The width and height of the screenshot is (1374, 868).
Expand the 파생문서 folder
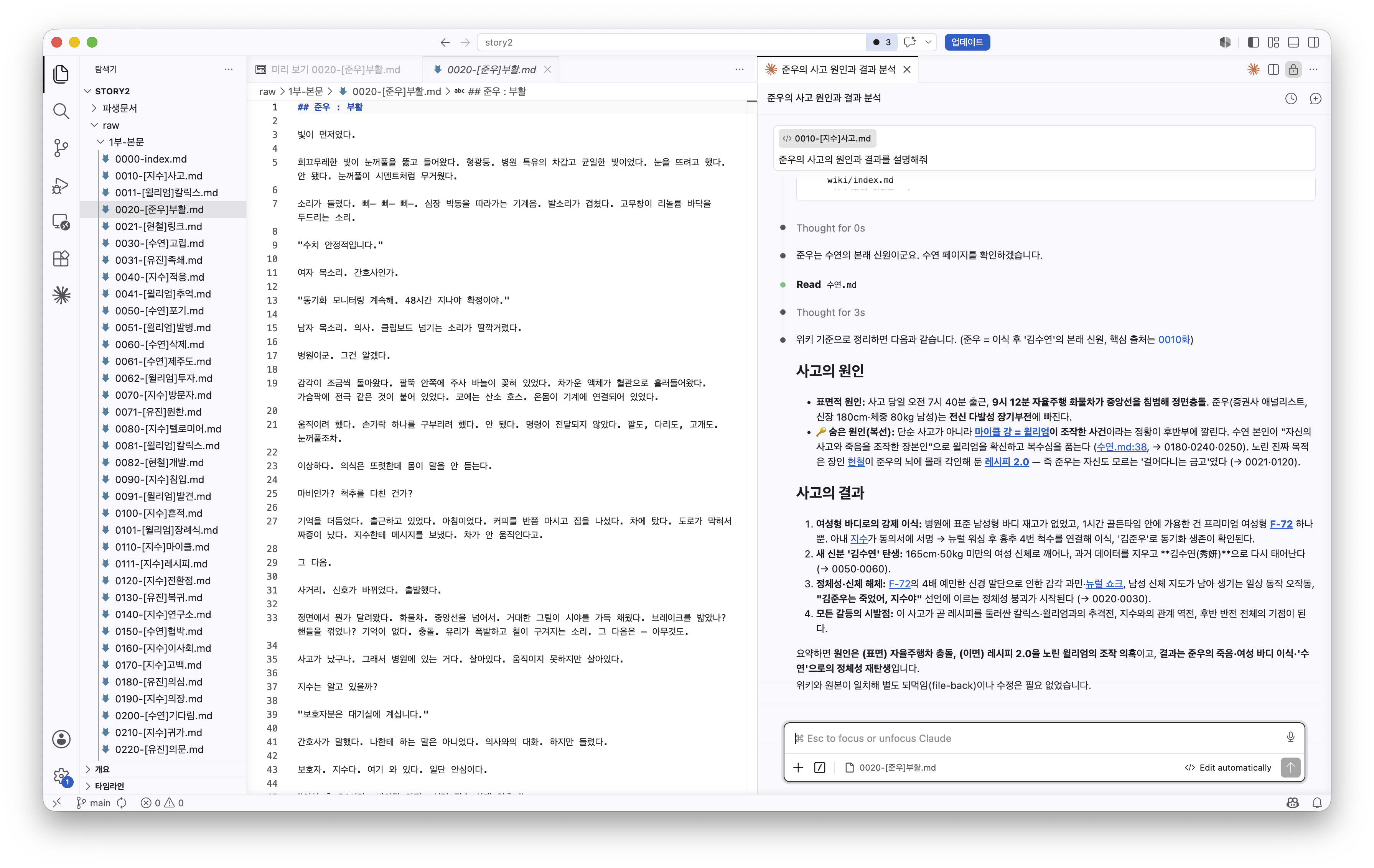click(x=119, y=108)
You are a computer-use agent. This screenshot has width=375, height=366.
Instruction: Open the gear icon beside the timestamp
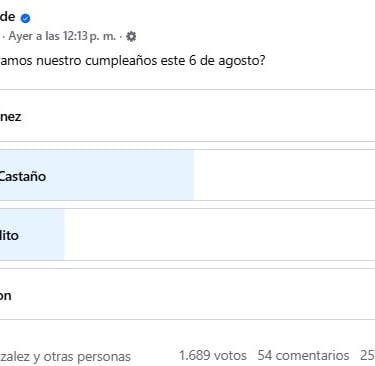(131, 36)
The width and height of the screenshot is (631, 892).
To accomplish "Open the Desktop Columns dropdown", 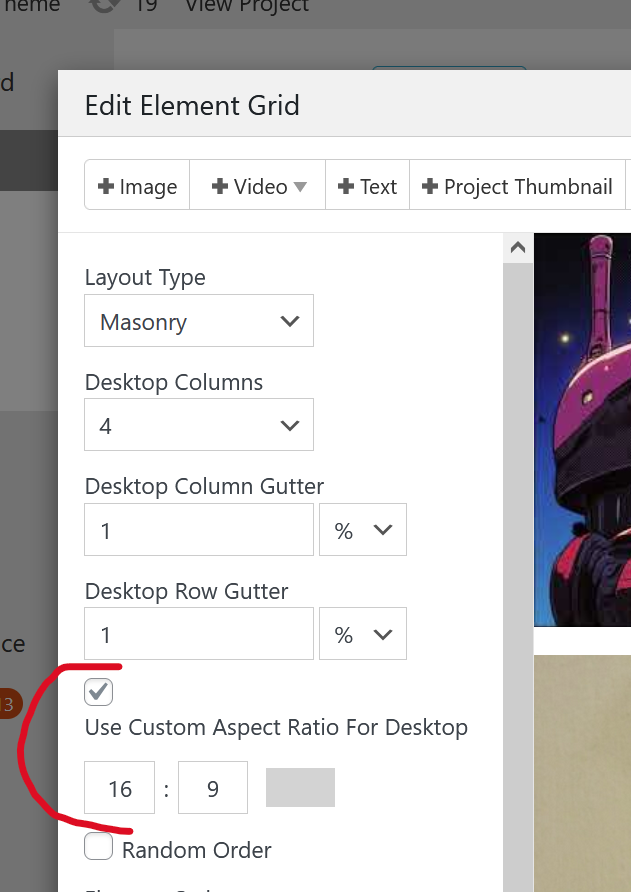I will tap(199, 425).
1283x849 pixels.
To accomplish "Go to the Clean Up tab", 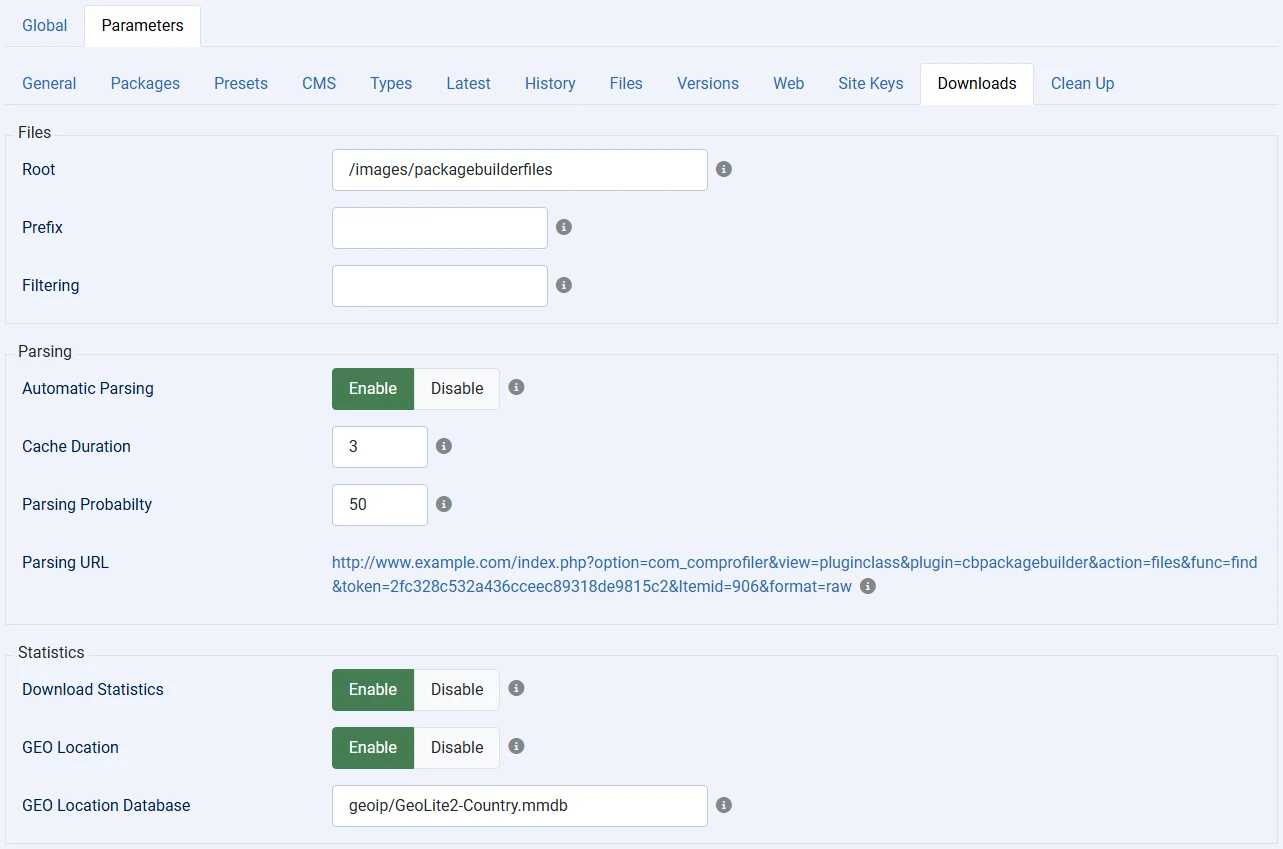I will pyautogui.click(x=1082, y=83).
--
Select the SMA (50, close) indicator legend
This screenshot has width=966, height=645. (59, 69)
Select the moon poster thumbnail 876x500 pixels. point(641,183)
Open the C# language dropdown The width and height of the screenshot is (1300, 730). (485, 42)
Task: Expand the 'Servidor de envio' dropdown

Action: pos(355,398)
---
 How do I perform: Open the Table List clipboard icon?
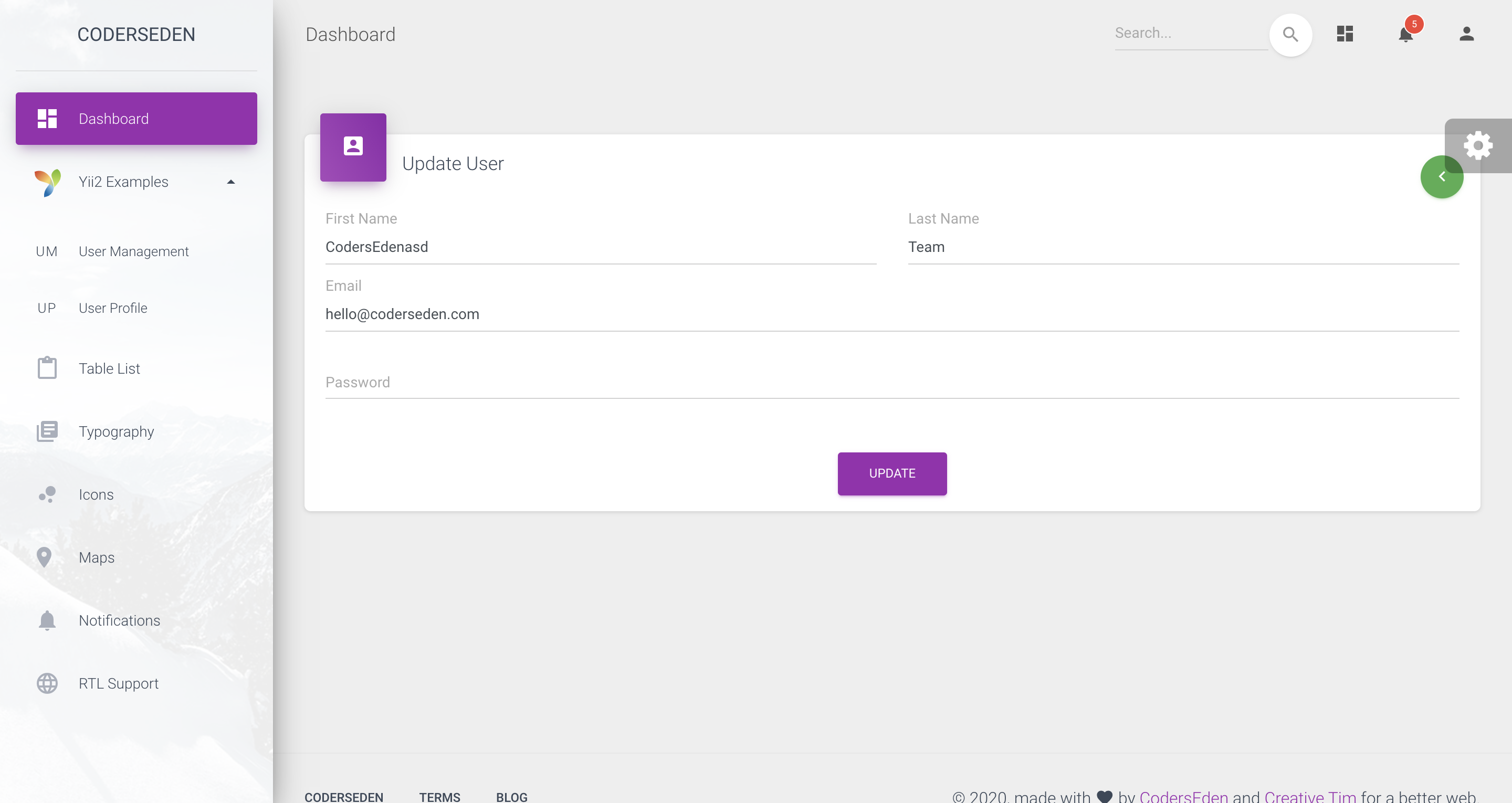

What needs to be done:
Rewrite every line of the data between the lines holding "Select the moon" and "Action: pos(355,398)", inclusive, keeping each line whole but increasing each coordinate in the answers by 56.

Solution:
Select the moon poster thumbnail 876x500 pixels. point(697,239)
Open the C# language dropdown The width and height of the screenshot is (1300, 730). (541, 98)
Task: Expand the 'Servidor de envio' dropdown

Action: pos(411,454)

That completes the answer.